Supplied data.
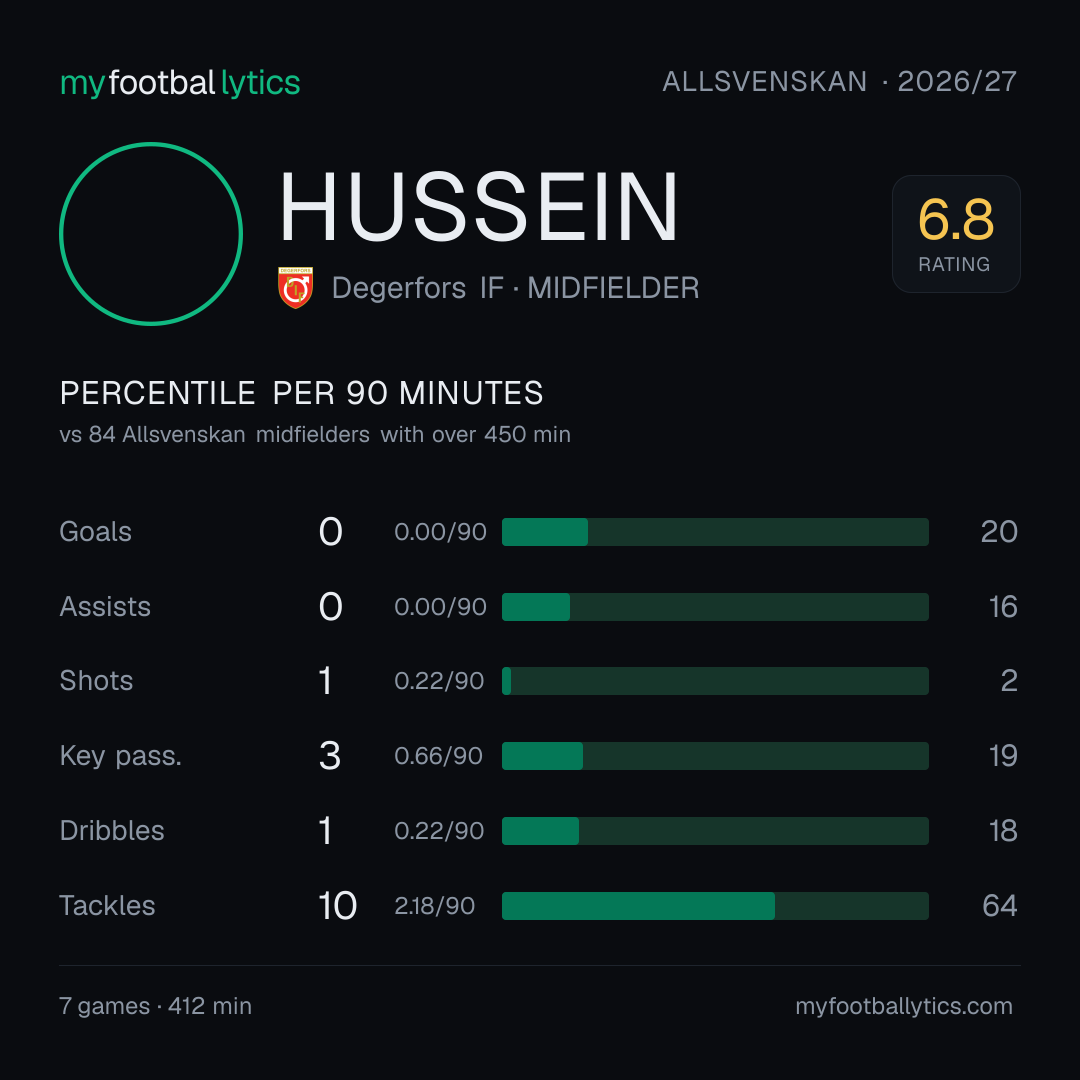This screenshot has height=1080, width=1080.
Task: Click the Shots percentile bar
Action: tap(715, 681)
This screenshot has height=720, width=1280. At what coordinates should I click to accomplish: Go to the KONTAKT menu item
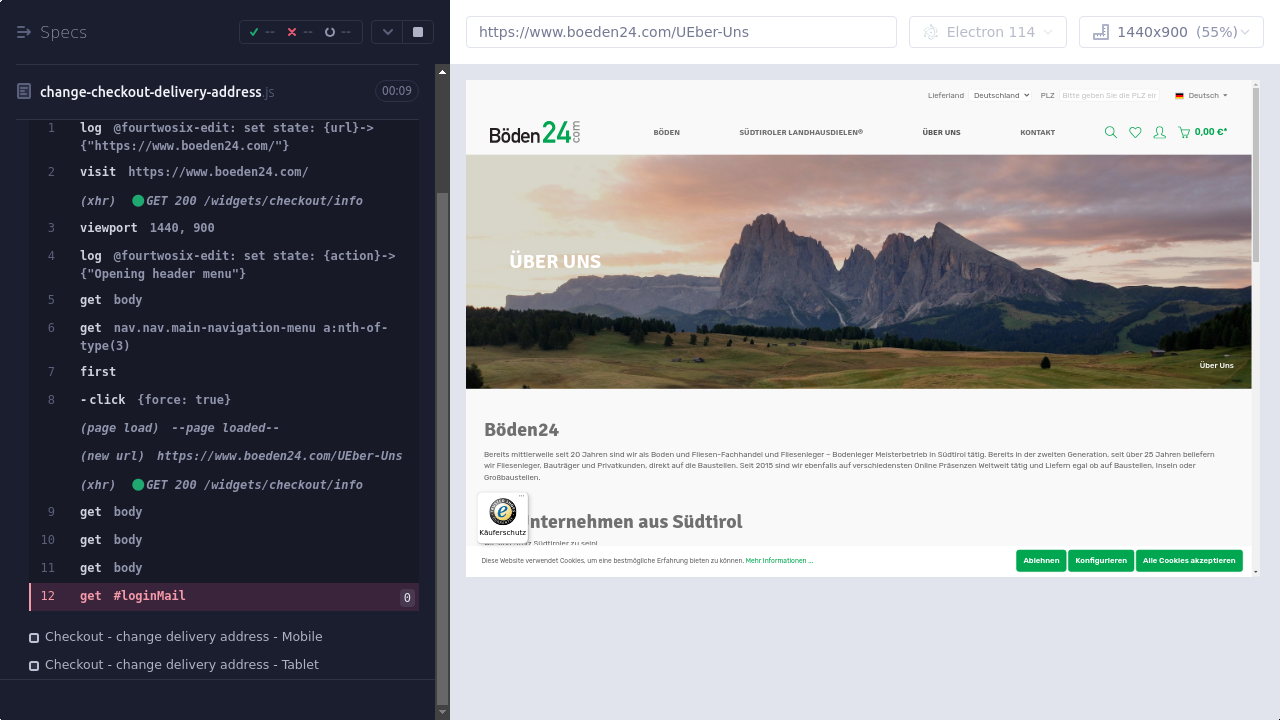1037,133
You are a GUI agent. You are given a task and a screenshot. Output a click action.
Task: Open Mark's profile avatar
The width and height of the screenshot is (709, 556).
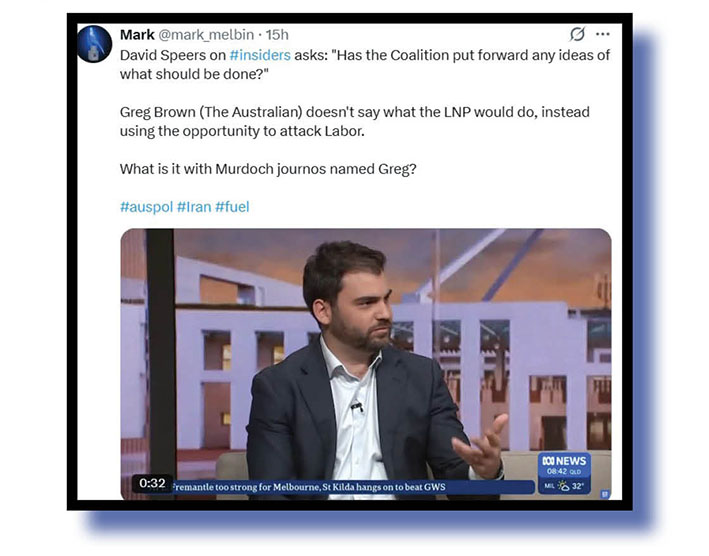(x=94, y=43)
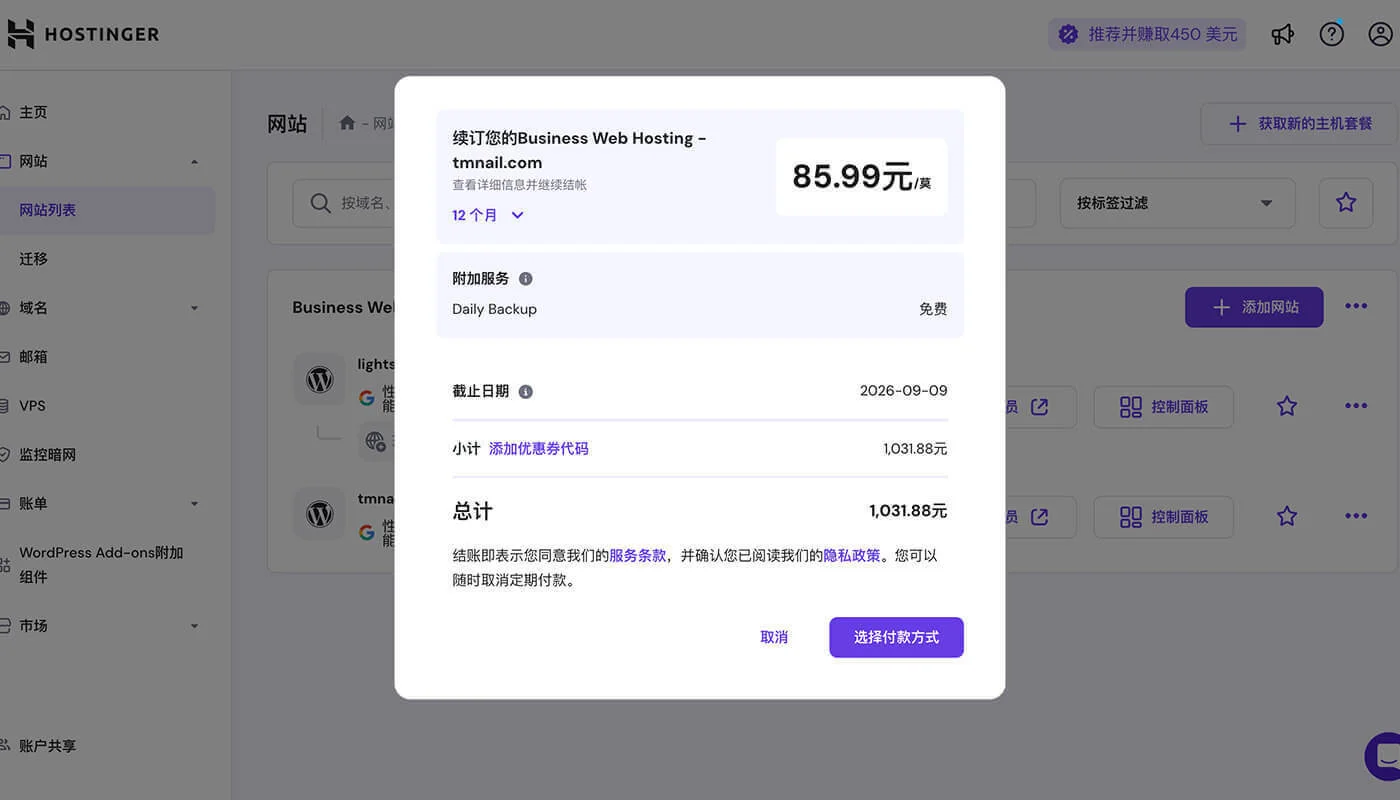Click the 选择付款方式 button
Image resolution: width=1400 pixels, height=800 pixels.
(x=896, y=637)
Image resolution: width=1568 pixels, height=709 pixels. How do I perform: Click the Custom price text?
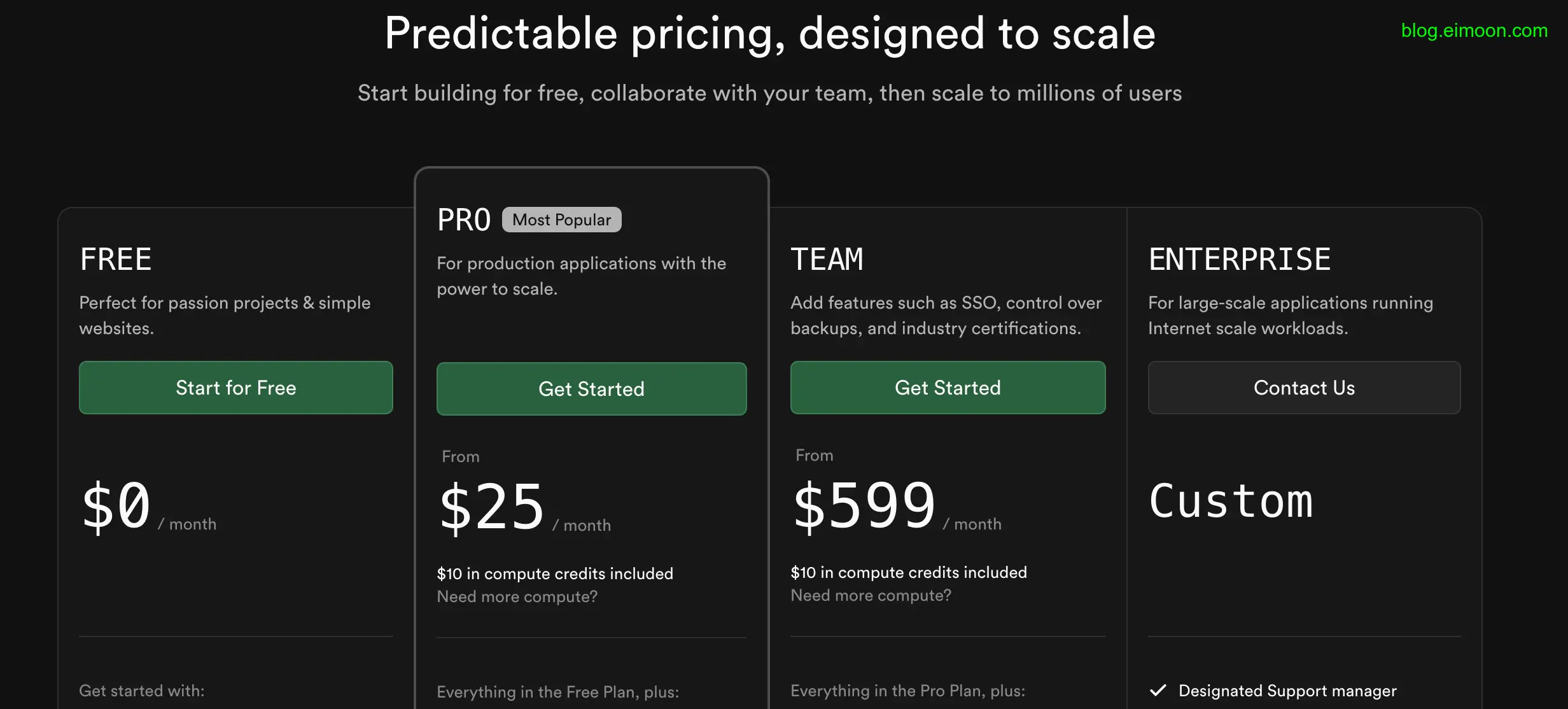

Task to carry out.
Give again, exactly, each line from the one that contains "You are a GUI" through the last line of the material above. Pictures do not belong in the copy.

Task result.
You are a GUI agent. You are given a task and a screenshot. Output a click action.
Task: Open Mark's profile avatar
The width and height of the screenshot is (709, 556).
(x=94, y=43)
Click the 选择付款方式 button
Image resolution: width=1400 pixels, height=800 pixels.
(x=896, y=637)
Image resolution: width=1568 pixels, height=709 pixels. How do I perform: Click the Custom price text?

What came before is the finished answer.